Twelve of 18 (67%) panelists had experience with the use of medical marijuana in Dravet
syndrome and 9 had adequate experience to comment on perceived efficacy. While these individuals felt that medical marijuana was moderately efficacious, no consensus could be reached regarding which concentration of cannabidiol (CBD)/tetrahydrocannabinol (THC) should be used…

 There was consensus that benzodiazepines should be administered first line for in-hospital management of status epilepticus. There was little consensus regarding the next best option if benzodiazepines were ineffective. Only valproic acid was recommended as a preferred next option. No consensus could be reached on the use of fosphenytoin or phenytoin for the treatment of convulsive status epilepticus, with these agents rated as preferred choices by 7/13 physicians and 1/5 parents and as non-preferred choices by 4/13 physicians and 4/5 parents. The remainder of respondents indicated they were unsure or neutral about their use. Levetiracetam was considered a preferred option by 9/13 physicians, and 1/5 parents, with the remainder of parents indicating that they were unsure or neutral regarding its use...
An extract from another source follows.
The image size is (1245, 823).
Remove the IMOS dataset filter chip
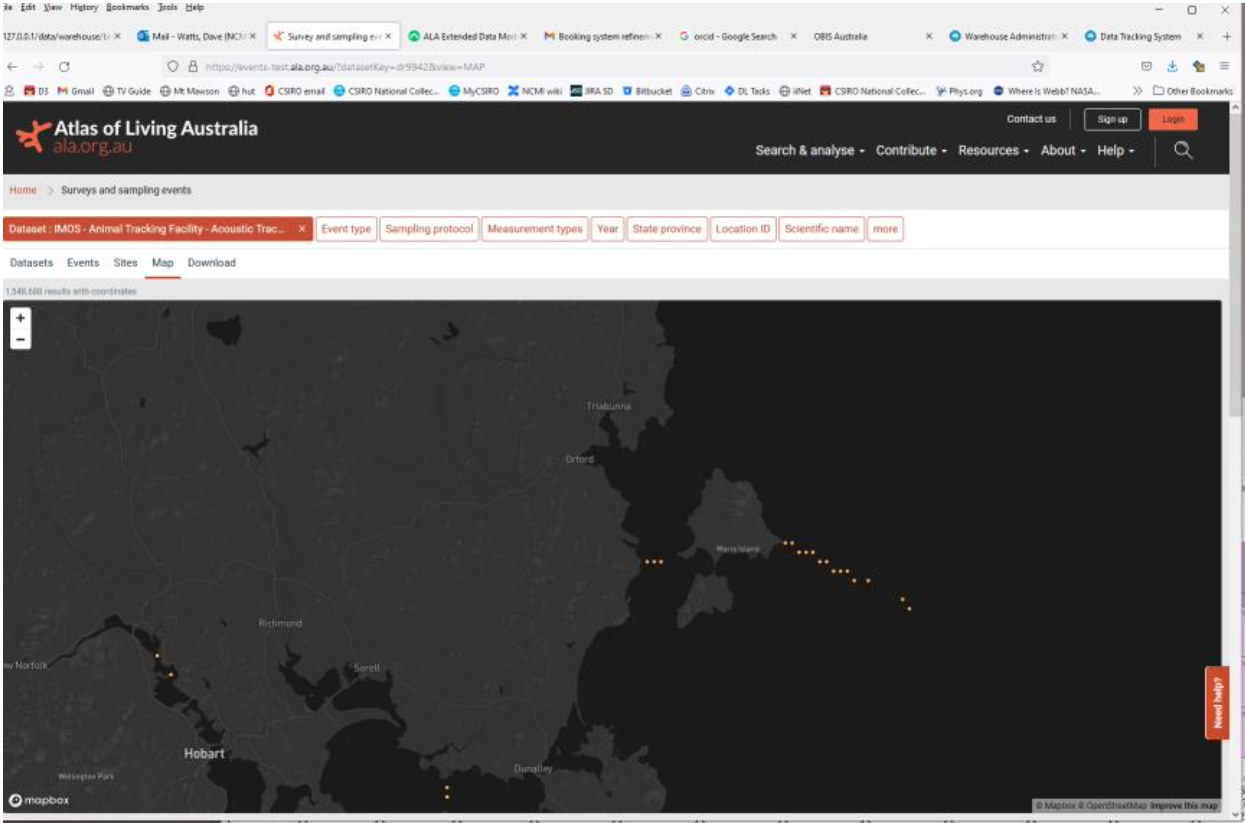pyautogui.click(x=302, y=229)
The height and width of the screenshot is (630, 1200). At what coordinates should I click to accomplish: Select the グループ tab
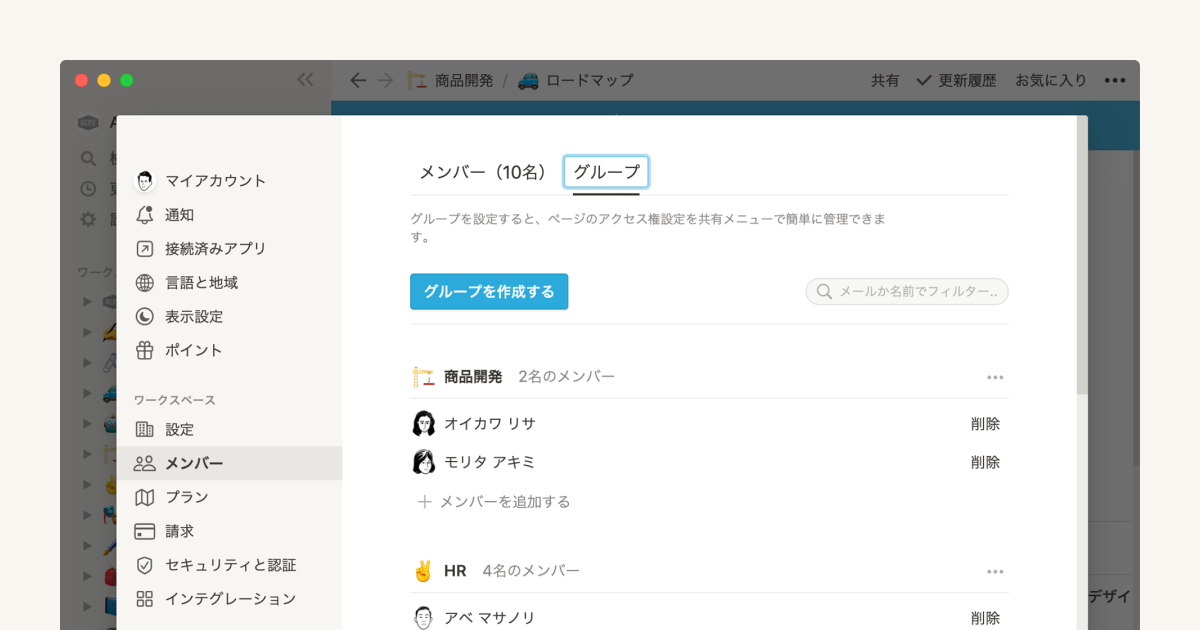pyautogui.click(x=606, y=172)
 While the group acknowledged that sleep problems, dysautonomia, constipation and dysmotility
may be seen in Dravet syndrome, the exact prevalence of these symptoms is not known, and referral is only indicated if there are clinical concerns…

Although the group acknowledged that seizure detection devices may help reduce the risk of
SUDEP, rigorous scientific evidence for such a claim is lacking. Consensus was reached for the use of baby monitors, as well as benefits and drawbacks of seizure detection devices.